» **ARBEITSSCHRITTE**
1. Worauf ist im Lesetext über den antiken Seinsbegriff die Auslegung der Bewegung als eines Grundcharakters des Seienden orientiert?
2. Führe den Lesetext über den antiken Seinsbegriff im Anschluss an seinen letzten Satz weiter.

» **LESETEXT**
Der innere Strukturzusammenhang νοn οὐσία als παρουσία
mit ἐνέργεια und actualitas

Wenn wir das bisher über den antiken Seinsbegriff (οὐσία) Gesagte 
zusammenfassen, so ergibt sich ein Dreifaches:
1. Die Auslegung der Bewegung als eines Grundcharakters 
des Seienden ist orientiert auf ἀπουσία und παρουσία, auf Abwesenheit 
und Anwesenheit.
2. Der Versuch, das Was-sein des Seienden, z. B. der schönen 
seienden Dinge als solches aufzuhellen, ist orientiert auf 
παρουσία.
3. In der traditionellen Auffassung der οὐσία im Sinne der 
Substanz liegt gleichfalls die ursprüngliche Bedeutung von οὐσία 
qua παρουσία.
4. Bei all dem bleibt dunkel, was οὐσία im Sinne von παρουσία 
hier soll und im Grunde meint.

» **EINTRÄGE IM AUSZUG**
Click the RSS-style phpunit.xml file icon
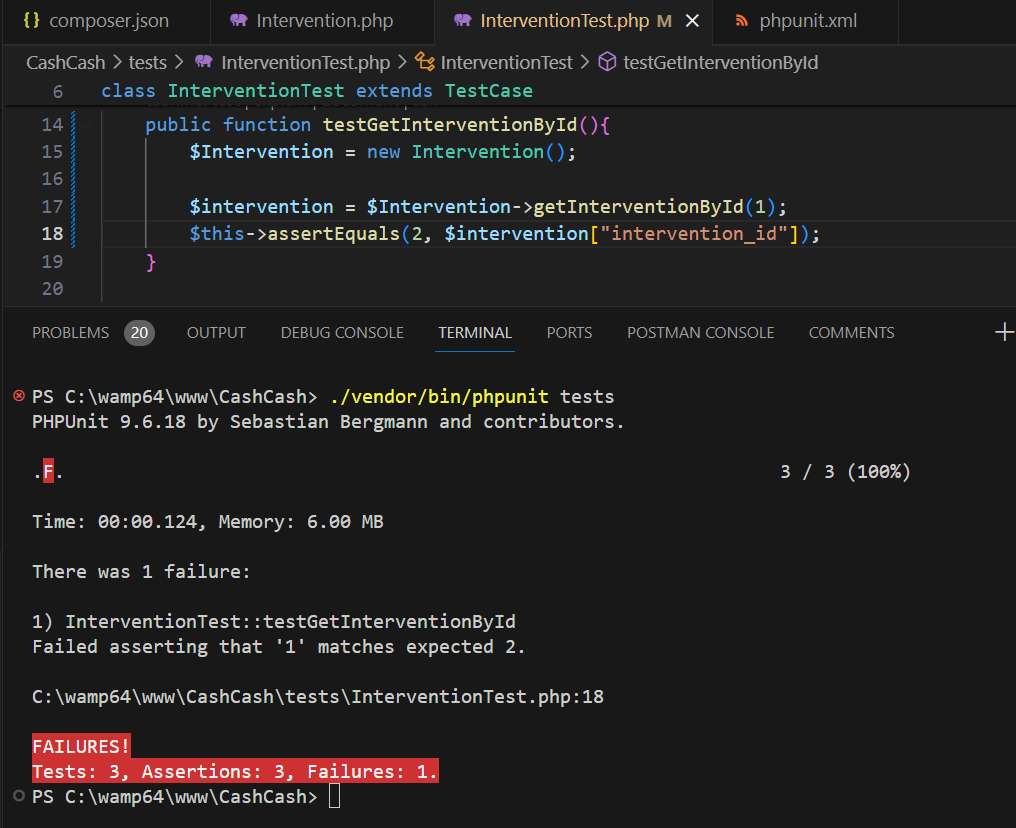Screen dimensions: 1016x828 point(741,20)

--

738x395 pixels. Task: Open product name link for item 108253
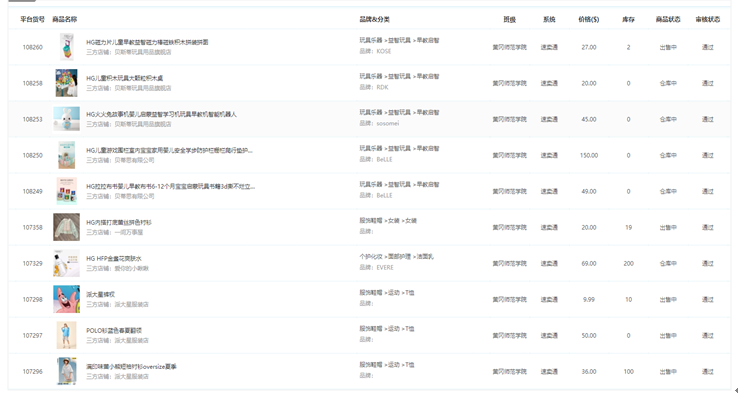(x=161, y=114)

» **LÖSUNGEN**
1. Auf ἀπουσία und παρουσία, also auf Abwesenheit und Anwesenheit.

2.
Unsere These : Sein besagt beständige Anwesenheit, kann aus 
der Problematik selbst erwiesen werden, umso mehr, als wir ja 
mit der These nicht vermeinen, die Griechen hätten dieses Seinsverständnis 
als solches ausdrücklich erkannt und eigens zum 
Problem gemacht. Wir sagen nur, daß ihr Fragen nach dem 
Seienden im Horizont dieses Seinsverständnisses umhergetrieben 
wird.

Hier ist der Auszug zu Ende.